Given exercise a
Set down the codistributed arrays performance thread text exactly, everything from "2) Benchmark serial" down to "performance drop-off size.".
** Start of Text excerpt **
Thread Subject: Codistributed arrays performance

Subject: Codistributed arrays performance

From: Scott

Date: 8 Nov, 2009 18:00:17

Message: 1 of 8

After reading other postings related to this topic, I'm left unsatisfied by the explanation for lagging codistributed performance in mathematical operations. To try and maximize performance in my application I have done the following:

1) Write and performance tune the functions for serial (albeit multi-threaded) Matlab operation.

2) Benchmark serial performance and find the data array size that results in precipitous performance drop-off. Note that this happens long before hitting the memory limitations of my deployment machine.

3) Parallelize using codistributed arrays, managing redistribution explicitly to minimize communication problems.

4) Benchmark parallel performance for data array sizes that exceed the serial performance drop-off size.

5) Be disappointed by the fact that the parallel benchmarks clearly show a significantly reduced performance in elementwise binary operations, e.g. codistributed.times, codistributed.rdivide, codistributed.mtimes, etc.

I have enough previous experience writing MPI in C++ to understand how to avoid communication bottlenecks and using the mpiprofile I was able to reduce the communication overhead to < 4.8% of the total execution time.

The majority of the execution, 61% was taken by the element wise operations, codistributor1d.hElementwiseBinaryOpImpl, which seem to reduce the performance for an identical serial operation by at least 3x.

Can someone explain why these operations, in the absence of communication overhead, are so much slower than an identical serial execution? I would buy the multi-threading argument if I hadn't made sure to find and push the data size beyond what multi-threading seems to handle efficiently before benchmarking.
** End of Text excerpt **
Given exercise b
From the listing, extract the lines verbatim, everything from the line containing "The height and width of the screenshot is (720, 1280)." down to the line containing "coordinates (921, 17).", both ends included.
** Start of Data supplied **
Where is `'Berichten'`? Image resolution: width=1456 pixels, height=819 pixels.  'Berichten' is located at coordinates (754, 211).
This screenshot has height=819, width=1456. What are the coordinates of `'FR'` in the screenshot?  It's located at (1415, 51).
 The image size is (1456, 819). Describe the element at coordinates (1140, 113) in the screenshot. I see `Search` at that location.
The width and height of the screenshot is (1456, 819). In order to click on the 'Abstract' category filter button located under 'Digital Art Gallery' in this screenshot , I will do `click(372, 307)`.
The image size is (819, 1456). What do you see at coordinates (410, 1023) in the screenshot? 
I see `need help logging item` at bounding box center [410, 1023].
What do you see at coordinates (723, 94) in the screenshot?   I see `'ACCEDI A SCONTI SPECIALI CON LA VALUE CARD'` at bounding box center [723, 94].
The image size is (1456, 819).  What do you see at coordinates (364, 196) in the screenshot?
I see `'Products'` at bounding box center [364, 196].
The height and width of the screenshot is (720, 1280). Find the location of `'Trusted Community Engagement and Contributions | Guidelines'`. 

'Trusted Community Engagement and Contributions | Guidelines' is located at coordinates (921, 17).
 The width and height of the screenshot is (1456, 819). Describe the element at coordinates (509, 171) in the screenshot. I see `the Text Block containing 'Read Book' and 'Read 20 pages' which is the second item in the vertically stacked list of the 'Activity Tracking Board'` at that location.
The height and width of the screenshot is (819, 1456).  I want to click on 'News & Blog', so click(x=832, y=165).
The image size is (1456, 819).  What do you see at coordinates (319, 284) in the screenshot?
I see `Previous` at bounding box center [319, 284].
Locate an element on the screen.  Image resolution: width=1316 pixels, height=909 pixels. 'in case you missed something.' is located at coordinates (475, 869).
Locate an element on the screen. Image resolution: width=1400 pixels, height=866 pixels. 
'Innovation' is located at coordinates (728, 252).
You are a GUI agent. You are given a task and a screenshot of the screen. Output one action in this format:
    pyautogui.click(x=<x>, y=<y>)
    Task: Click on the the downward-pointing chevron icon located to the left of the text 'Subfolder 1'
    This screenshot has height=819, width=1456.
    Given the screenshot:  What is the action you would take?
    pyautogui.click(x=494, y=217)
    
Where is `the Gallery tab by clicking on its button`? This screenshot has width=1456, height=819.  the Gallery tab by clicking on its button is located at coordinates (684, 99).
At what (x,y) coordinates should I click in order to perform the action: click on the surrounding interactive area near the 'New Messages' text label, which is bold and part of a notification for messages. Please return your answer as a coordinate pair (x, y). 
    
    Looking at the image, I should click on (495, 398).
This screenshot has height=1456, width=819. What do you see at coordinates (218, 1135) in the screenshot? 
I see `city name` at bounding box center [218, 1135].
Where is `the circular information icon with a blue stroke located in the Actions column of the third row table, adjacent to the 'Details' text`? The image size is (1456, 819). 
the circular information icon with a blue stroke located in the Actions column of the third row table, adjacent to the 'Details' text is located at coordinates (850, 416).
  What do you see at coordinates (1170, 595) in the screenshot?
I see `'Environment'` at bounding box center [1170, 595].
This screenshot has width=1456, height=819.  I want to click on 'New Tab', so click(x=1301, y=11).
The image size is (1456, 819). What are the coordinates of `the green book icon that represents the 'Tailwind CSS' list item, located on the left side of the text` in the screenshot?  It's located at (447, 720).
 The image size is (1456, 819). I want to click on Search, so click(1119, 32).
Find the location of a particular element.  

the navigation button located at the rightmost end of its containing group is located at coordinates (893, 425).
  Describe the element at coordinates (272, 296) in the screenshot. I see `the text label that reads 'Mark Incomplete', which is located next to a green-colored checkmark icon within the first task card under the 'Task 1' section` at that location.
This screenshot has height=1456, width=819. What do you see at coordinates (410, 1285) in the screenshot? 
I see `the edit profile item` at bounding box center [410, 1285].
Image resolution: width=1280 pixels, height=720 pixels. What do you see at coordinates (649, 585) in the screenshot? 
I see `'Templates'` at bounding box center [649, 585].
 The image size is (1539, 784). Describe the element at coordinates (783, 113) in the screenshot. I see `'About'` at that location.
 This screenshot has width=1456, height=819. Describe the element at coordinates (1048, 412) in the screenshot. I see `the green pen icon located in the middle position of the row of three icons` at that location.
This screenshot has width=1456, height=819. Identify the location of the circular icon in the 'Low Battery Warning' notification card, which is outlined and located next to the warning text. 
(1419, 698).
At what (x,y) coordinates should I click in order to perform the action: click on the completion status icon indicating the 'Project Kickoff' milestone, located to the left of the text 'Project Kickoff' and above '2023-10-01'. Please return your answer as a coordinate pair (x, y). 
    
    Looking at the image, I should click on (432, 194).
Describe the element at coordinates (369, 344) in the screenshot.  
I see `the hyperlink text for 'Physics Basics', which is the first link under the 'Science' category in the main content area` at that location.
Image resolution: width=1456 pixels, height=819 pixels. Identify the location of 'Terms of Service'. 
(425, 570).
** End of Data supplied **
Output a
2) Benchmark serial performance and find the data array size that results in precipitous performance drop-off. Note that this happens long before hitting the memory limitations of my deployment machine.

3) Parallelize using codistributed arrays, managing redistribution explicitly to minimize communication problems.

4) Benchmark parallel performance for data array sizes that exceed the serial performance drop-off size.

Output b
The height and width of the screenshot is (720, 1280). Find the location of `'Trusted Community Engagement and Contributions | Guidelines'`. 

'Trusted Community Engagement and Contributions | Guidelines' is located at coordinates (921, 17).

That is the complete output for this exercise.